Similarly, a capital gains tax of 15% was imposed on real estate held for less than one year. Withholding tax on the sale and purchase of goods will increase from 1% to 2% for filers and 5% for non-filers.

The allocation for the Naya Pakistan Housing Authority has been reduced from 30 billion rupees to 0.5 billion rupees.

A pleasant surprise that the entertainment industry has welcomed are tax breaks and other initiatives aimed at improving movies, culture and the arts.

These benefits include a five-year tax holiday for filmmakers, the construction of new movie theatres, the tax abatement for the export of films, and the exemption from customs duties on equipment for films and dramas.

In addition, a film financing fund and an insurance scheme for artists have also been created.

All of these measures come at a relatively favorable time. Pakistan has never been known internationally for its artistic achievements.

At recent international film festivals in Cannes and Amsterdam, Pakistani films won top prizes in their categories. No doubt these measures would contribute significantly to improving our softer image.

Similarly, another good news is the establishment of 250 mini-stadiums to promote the sport.
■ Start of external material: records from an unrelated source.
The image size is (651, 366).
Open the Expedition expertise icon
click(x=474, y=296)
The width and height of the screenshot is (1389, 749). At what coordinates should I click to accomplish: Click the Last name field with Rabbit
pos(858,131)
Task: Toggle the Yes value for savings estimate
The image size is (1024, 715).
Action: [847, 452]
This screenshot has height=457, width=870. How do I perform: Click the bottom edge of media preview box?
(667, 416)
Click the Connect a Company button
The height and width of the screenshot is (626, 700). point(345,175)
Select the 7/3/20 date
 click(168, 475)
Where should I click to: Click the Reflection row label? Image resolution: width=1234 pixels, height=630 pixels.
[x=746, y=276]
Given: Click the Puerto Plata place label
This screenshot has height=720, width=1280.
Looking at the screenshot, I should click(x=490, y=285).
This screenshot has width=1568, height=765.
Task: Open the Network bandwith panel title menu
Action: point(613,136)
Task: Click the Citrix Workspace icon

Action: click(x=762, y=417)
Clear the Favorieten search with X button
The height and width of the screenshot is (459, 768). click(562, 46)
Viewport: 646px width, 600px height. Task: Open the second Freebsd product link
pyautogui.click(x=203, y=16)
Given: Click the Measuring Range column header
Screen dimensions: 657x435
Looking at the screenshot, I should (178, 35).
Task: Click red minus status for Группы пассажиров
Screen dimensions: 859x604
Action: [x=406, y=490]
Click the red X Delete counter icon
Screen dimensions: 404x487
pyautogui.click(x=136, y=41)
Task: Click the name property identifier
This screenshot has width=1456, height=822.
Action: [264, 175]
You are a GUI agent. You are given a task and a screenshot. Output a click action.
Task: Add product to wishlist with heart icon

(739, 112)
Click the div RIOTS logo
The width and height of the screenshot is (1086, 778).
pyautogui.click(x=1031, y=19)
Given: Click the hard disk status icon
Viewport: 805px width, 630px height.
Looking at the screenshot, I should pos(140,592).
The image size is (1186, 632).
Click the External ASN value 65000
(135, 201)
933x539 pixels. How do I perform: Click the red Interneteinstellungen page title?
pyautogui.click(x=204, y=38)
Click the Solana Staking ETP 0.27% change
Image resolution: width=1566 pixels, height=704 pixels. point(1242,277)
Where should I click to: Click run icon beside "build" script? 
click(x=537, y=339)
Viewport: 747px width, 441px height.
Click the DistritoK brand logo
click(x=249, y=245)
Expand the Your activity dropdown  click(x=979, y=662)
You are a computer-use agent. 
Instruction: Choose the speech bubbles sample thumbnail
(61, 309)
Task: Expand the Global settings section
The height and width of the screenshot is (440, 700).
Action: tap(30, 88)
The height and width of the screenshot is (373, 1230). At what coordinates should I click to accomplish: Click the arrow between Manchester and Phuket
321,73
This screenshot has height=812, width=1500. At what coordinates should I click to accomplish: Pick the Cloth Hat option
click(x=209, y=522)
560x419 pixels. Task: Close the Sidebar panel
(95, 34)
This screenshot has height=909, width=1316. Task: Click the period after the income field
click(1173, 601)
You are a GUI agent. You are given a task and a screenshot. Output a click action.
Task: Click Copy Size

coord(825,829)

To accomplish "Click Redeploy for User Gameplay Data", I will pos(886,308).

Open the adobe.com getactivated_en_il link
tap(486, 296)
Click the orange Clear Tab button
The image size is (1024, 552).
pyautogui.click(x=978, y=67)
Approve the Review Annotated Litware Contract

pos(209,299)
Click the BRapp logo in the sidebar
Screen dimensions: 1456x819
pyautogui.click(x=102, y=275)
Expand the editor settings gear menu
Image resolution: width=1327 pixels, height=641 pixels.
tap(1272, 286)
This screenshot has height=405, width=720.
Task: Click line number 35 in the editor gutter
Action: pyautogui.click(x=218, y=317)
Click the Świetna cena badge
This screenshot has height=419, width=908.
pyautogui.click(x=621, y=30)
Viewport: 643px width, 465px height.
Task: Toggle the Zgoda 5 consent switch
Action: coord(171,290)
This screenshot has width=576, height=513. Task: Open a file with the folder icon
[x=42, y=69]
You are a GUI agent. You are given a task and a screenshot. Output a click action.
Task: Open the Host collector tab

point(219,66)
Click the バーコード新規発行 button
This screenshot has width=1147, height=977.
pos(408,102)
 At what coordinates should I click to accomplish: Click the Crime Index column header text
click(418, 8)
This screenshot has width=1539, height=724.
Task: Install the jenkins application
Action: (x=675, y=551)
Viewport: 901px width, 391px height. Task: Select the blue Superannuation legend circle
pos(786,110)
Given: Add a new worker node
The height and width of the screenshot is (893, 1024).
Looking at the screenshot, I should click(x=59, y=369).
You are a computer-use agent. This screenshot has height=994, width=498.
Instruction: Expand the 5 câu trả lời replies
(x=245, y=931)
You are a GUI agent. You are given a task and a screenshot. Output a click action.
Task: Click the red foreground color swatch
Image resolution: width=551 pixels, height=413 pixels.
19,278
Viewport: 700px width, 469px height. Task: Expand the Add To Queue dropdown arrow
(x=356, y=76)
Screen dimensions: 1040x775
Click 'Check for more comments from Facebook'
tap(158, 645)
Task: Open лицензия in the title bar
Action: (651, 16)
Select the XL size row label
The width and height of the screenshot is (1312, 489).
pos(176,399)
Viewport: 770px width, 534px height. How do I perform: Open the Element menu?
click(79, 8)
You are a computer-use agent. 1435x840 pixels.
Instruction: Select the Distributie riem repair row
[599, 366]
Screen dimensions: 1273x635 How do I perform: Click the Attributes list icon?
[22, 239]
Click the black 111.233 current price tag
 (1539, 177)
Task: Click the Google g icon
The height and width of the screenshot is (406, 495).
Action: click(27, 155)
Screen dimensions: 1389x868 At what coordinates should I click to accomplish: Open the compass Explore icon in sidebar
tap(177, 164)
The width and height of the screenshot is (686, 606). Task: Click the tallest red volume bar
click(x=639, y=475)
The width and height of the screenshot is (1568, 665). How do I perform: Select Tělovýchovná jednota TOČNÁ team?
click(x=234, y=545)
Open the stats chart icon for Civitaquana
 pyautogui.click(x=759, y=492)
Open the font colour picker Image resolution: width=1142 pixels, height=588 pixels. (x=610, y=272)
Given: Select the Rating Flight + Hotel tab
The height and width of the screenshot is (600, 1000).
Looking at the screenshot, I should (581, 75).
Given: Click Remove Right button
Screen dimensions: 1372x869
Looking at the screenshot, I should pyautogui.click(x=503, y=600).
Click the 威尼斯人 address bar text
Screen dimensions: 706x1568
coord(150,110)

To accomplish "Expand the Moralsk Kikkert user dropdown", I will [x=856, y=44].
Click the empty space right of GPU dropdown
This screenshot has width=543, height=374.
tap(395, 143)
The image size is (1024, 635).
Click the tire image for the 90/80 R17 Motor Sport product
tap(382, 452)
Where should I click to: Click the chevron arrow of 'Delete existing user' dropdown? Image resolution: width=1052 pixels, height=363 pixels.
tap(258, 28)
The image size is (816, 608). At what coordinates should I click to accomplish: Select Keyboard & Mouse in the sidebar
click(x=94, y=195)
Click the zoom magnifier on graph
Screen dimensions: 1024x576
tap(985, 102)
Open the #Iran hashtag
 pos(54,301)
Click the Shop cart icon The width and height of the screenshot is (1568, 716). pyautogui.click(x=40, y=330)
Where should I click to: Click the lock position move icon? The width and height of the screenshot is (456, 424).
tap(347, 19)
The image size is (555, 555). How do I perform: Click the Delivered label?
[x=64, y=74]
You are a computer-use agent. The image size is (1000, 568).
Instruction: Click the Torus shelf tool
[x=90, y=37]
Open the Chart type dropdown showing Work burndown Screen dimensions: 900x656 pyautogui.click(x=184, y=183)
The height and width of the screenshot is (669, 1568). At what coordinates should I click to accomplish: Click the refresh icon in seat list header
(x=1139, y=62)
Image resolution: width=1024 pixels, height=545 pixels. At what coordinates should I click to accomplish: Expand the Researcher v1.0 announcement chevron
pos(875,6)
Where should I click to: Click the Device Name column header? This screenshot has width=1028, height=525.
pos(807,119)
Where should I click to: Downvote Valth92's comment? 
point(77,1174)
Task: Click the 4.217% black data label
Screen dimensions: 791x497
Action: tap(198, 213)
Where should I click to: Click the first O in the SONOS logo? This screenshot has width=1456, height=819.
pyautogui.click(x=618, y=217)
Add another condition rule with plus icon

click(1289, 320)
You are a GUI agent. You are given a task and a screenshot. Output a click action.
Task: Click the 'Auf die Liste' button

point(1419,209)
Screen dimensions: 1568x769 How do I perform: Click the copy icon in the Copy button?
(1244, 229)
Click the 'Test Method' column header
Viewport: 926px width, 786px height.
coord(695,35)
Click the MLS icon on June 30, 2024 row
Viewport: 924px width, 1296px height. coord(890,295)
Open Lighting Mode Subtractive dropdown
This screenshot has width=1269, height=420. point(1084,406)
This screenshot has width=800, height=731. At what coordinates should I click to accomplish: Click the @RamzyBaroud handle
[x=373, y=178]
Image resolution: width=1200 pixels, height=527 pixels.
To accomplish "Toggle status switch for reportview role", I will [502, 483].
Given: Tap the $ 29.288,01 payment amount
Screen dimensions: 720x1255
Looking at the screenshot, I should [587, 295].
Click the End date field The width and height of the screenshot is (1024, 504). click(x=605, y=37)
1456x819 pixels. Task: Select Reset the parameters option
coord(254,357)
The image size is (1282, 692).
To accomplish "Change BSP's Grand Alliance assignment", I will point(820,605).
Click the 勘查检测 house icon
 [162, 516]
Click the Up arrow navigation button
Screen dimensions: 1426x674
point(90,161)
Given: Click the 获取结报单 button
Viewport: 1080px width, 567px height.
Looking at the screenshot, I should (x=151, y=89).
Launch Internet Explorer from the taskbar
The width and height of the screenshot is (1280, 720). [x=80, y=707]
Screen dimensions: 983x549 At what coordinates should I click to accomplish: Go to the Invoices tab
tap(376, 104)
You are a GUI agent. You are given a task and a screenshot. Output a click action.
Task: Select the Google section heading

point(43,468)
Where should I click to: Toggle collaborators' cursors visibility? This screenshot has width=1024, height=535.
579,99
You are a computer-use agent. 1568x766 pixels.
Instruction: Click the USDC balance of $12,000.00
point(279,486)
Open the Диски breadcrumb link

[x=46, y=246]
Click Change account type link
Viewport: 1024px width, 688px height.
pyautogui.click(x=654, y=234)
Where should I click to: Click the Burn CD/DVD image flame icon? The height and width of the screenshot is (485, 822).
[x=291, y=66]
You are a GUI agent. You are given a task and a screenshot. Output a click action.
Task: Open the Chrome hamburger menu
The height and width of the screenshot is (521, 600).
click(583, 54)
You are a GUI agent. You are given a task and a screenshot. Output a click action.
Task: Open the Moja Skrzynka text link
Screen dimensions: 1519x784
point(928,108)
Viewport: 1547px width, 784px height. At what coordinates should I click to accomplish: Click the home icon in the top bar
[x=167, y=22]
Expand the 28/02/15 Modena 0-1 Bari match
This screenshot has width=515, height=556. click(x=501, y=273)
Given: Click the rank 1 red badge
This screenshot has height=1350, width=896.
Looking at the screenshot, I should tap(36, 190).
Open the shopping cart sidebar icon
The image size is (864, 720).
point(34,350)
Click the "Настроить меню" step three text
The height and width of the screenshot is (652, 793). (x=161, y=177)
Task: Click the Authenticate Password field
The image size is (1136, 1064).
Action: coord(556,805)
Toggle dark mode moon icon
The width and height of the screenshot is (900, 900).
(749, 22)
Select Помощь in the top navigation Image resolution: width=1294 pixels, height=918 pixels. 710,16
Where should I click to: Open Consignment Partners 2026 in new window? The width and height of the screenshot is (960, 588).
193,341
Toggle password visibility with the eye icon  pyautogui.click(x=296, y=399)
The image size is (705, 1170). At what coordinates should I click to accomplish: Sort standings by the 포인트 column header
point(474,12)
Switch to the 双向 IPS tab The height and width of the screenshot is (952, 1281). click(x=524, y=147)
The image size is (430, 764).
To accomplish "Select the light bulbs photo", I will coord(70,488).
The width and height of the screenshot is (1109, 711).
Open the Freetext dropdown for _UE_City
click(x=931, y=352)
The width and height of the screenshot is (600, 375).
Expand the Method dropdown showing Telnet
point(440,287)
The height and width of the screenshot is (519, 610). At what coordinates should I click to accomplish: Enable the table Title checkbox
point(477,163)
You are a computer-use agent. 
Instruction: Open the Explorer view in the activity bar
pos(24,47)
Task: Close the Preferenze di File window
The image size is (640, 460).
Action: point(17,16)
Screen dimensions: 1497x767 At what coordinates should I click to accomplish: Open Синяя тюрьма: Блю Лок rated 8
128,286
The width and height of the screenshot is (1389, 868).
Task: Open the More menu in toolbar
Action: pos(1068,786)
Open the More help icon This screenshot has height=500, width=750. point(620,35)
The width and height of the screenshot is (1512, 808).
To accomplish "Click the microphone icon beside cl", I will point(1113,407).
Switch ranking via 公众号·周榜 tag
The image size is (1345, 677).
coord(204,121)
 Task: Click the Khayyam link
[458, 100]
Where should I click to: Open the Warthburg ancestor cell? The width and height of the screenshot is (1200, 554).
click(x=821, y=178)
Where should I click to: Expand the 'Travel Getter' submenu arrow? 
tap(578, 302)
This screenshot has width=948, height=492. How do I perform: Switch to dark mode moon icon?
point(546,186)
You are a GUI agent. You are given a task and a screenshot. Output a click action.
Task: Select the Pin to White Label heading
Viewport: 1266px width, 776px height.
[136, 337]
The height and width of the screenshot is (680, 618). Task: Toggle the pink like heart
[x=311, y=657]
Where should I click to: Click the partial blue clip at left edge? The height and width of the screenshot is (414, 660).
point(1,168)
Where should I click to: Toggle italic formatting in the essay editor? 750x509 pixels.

This measure would provide opportunities for physical activity for people of all ages and reduce expenses related to health problems.

Over time, this measure would give young people the opportunity to engage in positive action rather than turning to crime.

While the budget measures show that the government is trying to offset the negative effect of inflation on the poor and asking the rich to pay higher taxes, they indicate no meaningful cure for our current financial malaise.

Our challenges stem from weak exports, weak FDI and increased spending in unproductive sectors. Our economy is one of the most protected in the world, deriving approximately half of its tax revenue from customs duties on international trade.

Under current circumstances, increasing our trade-to-GDP ratio or attracting significant FDI would remain a pipe dream.

At such a desperate time, most developing countries, now major exporters, radically changed their import substitution policies to embrace export-led growth. Unfortunately, this budget does not show that we are still moving in that direction.

The writer has served as Pakistan’s Ambassador to the WTO and FAO Representative to the United Nations in Geneva.

Published in L’Express Tribune, June 20e2022.